#### [Aufgabe]
Setze den folgenden Text über den Kinderzuschlag für die Kinder der Klägerin im Anschluss an seinen letzten Satz fort.
*** Textauszug
Mit Bescheiden vom 21. Januar 2010 und 2. Februar 2010 bewilligte die Bundesagentur für Arbeit dem Ehemann der Klägerin Arbeitslosengeld nach dem SGB III für eine Anspruchsdauer von 180 Tagen, beginnend ab dem 16. Januar 2010 in Höhe von täglich 31,62 EUR. Im Februar 2010 ging bei der Beklagten der Fragebogen zur Prüfung des Anspruchs auf Kinderzuschlag ein. Mit Bescheid vom 12. März 2010 bewilligte die Beklagte der Klägerin für deren drei Kinder Kinderzuschlag unter dem Vorbehalt der Rückforderung (§ 32 SGB X) für die Monate März 2010 bis Juni 2010 in Höhe von monatlich 420 EUR. Der Kinderzuschlag werde für einen Bewilligungsabschnitt bewilligt (§ 6 a Abs. 2 S. 3 BKGG). Die Beklagte führte aus, die erforderlichen Unterlagen zur Überprüfung der Rechtmäßigkeit der Zahlung und für eine eventuelle Weiterzahlung würden der Klägerin rechtzeitig vor Ablauf des oben genannten Bewilligungsabschnittes unaufgefordert übersandt. Ergebe die Überprüfung, dass das durchschnittlich erzielte Einkommen tatsächlich höher oder niedriger sei als für den oben genannten Bewilligungsabschnitt zu Grunde gelegt worden sei, könne dies zu einer teilweisen oder vollständigen Rückforderung des gezahlten Kinderzuschlags führen. Bestehe aufgrund des tatsächlich erzielten Einkommens ein Anspruch auf höheren Kinderzuschlag, erhalte sie den ihr zustehenden Differenzbetrag nachgezahlt. In beiden Fällen werde sie schriftlich informiert.

Der Ehemann der Klägerin bezog letztmalig im April 2010 Arbeitslosengeld. Ab Mai 2010 stand dieser in einem neuen Arbeitsverhältnis. Das Arbeitsentgelt für Mai 2010 wurde ihm im Juni 2010 ausgezahlt.
******
*** Datenabschnitt
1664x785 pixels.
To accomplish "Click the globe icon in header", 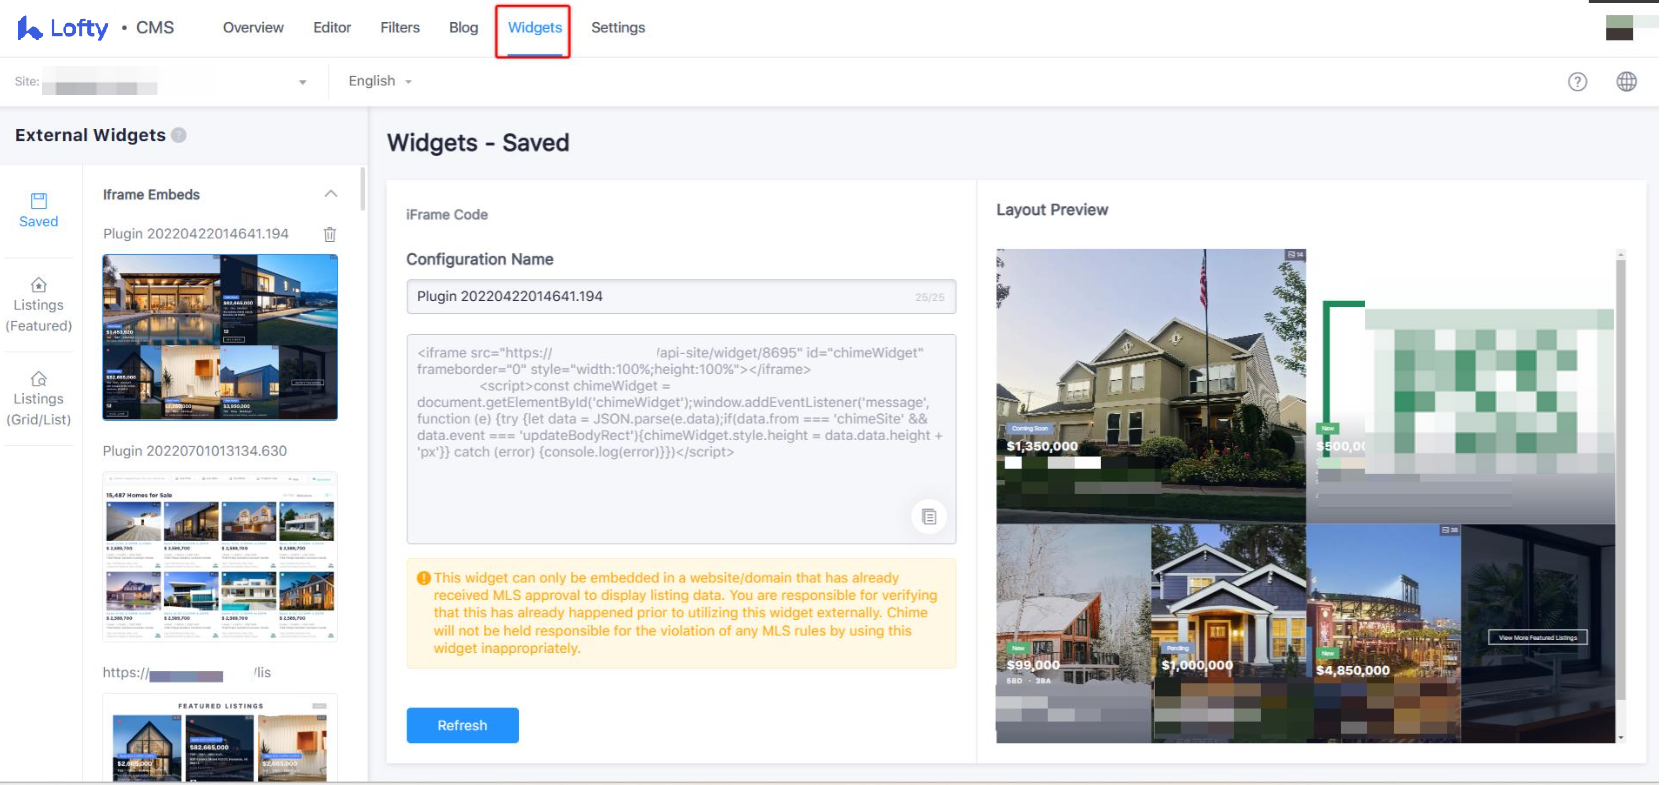I will (x=1626, y=82).
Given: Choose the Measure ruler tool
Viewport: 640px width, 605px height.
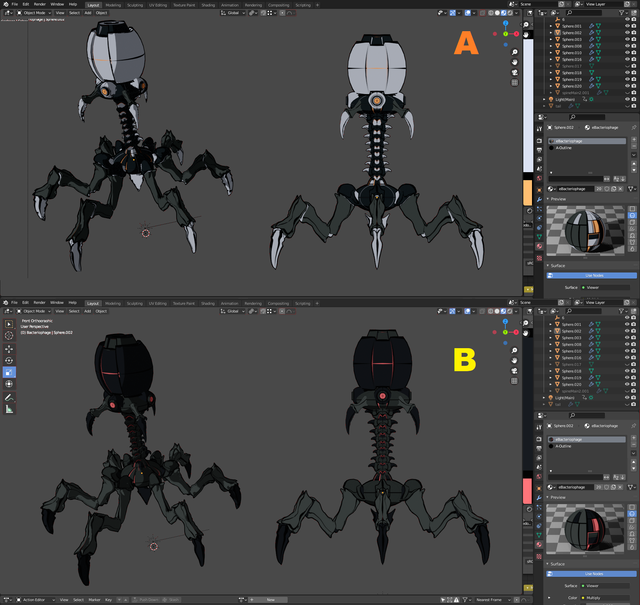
******
#### [Gelöste Aufgabe]
Mit Bescheid vom 12. Juli 2010, überschrieben mit Kinderzuschlag nach § 6 a Bundeskindergeldgesetz, Rückforderung von unter dem Vorbehalt gezahltem Kinderzuschlag, führte die Beklagte aus, aufgrund der von der Klägerin eingereichten Unterlagen errechne sich bei abschließender Prüfung des Bewilligungszeitraumes von März 2010 bis Juni 2010 für Mai 2010 ein Bruttoeinkommen in Höhe von 0,00 EUR monatlich. Das Bruttoeinkommen erreiche nicht die Mindesteinkommensgrenze. Deshalb sei der Anspruch auf Kinderzuschlag ausgeschlossen (§ 6 a Abs. 1 Nr. 1 BKGG). Nach dem Hinweis auf die Möglichkeit der Beantragung von Leistungen nach dem SGB II führte die Beklagte sodann aus, Kinderzuschlag sei deshalb in Höhe von 420 EUR zu Unrecht gezahlt worden. Der unter dem Vorbehalt der Rückforderung gemäß § 32 SGB X gezahlte Kinderzuschlag sei von der Klägerin zu erstatten, er sei grundsätzlich sofort in voller Höhe zur Zahlung fällig.

Im Widerspruchsverfahren machte die Klägerin geltend, das Mindesteinkommen sei erreicht. Zutreffend sei es, dass im April noch Arbeitslosengeld I bezogen worden sei. Im Mai 2010 sei das Familieneinkommen wieder durch Einkünfte des Ehemannes sichergestellt. Ein Einkommen sei mithin im Monat Mai gegeben. Dass der Auszahlungszeitpunkt im Juni gelegen habe, sei unerheblich. Darüber hinaus sei hinsichtlich des gewährten Kinderzuschlags Entreicherung eingetreten.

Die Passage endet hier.